- [What is asked]: Duplicate the lines of the material below word for word, from the line that contains "The width and height of the screenshot is (1512, 809)." through the end of the material, with both ends included.

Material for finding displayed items
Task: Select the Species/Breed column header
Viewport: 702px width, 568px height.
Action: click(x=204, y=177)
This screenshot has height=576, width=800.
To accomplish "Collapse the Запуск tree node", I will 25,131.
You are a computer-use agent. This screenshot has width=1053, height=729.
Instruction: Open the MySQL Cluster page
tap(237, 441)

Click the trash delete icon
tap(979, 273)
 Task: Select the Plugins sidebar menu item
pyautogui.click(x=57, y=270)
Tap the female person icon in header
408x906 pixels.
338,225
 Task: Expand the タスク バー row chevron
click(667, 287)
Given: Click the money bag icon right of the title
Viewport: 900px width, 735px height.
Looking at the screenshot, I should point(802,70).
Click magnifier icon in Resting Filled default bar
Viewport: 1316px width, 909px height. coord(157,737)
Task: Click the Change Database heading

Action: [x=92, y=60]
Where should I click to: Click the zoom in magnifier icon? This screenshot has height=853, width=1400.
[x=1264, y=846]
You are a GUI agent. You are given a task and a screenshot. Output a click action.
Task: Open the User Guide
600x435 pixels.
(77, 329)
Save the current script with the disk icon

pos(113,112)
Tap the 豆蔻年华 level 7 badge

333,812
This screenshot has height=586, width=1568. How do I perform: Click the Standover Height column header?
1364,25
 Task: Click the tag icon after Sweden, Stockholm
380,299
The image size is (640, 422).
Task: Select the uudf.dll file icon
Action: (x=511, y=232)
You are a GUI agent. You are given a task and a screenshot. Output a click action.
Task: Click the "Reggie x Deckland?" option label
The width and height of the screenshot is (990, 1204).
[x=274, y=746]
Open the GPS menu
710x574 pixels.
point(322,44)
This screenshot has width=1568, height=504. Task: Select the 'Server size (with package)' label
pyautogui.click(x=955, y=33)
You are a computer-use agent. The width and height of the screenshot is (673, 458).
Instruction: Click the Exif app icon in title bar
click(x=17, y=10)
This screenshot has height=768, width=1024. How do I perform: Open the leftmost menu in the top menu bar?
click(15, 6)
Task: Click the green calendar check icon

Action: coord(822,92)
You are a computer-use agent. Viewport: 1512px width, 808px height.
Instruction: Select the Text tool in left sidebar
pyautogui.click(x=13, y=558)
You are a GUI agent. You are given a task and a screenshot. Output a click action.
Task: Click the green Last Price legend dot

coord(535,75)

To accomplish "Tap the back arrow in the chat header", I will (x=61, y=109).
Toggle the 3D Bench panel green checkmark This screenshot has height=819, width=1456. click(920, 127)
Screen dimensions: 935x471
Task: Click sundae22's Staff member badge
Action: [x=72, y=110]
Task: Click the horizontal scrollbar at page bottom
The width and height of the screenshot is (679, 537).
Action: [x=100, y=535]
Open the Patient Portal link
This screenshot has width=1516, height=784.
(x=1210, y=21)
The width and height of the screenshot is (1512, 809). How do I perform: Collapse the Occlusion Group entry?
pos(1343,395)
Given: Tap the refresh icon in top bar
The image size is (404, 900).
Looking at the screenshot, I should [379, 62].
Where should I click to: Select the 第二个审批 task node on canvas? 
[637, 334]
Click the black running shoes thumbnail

- [Written reply]:
The width and height of the screenshot is (1512, 809). How do I perform: Collapse the Occlusion Group entry?
pos(1343,395)
Given: Tap the refresh icon in top bar
The image size is (404, 900).
Looking at the screenshot, I should [379, 62].
Where should I click to: Select the 第二个审批 task node on canvas? 
[637, 334]
Click the black running shoes thumbnail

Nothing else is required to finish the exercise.